Se vuoi la storia completa, inizia con Nelson George. Where Did Our Love Go? (1985) copre i trionfi e i fallimenti. È il testo standard.

One Nation Under a Groove (1995) di Gerald Early colloca la Motown nel contesto culturale del secondo dopoguerra. È conciso. Spiega perché la musica contava oltre le classifiche.

Motown and the Arrival of Black Music (1971) di David Morse è breve. È anche utile. È uno studio iniziale. Cattura il momento in cui il settore è cambiato.

Per le immagini, guarda Ben Fong-Torres. The Motown Album (1990) è una storia per immagini. Alta qualità. Di prim’ordine.

Berry Gordy ha scritto la sua storia in To Be Loved (1994). È un’autobiografia. Copre la musica. Copre la magia. Copre i ricordi.

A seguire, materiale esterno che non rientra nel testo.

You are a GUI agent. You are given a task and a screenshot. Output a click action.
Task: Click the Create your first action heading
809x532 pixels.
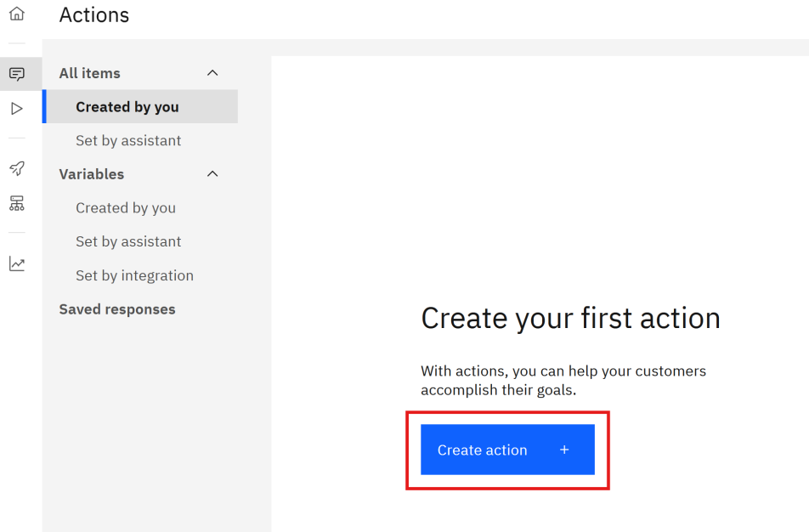(x=570, y=318)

La sua seconda moglie, Raynoma, ha scritto Berry, Me, and Motown (1990). È interessante. Non è sempre accurato. Descrive in dettaglio il suo ruolo nei primi anni.

Il dottor Licks ha scritto Standing in the Shadows of Motown (1989). Si concentra su James Jamerson. Era il leggendario bassista. Il libro esamina la sua vita e la sua musica. È perspicace.

Otis Williams, dei Temptations, ha scritto Temptations (1988). È una buona autobiografia. Williams era un membro fondatore. Il gruppo stava resistendo.

Mary Wilson ha scritto Dreamgirl: My Life as a Supreme (1986). A volte è controverso. Wilson era un sostenitore. Il suo account aggiunge un altro livello.

La storia non finisce con una vendita aziendale. Il suono persiste. L’influenza persiste. La storia è complessa. I record rimangono.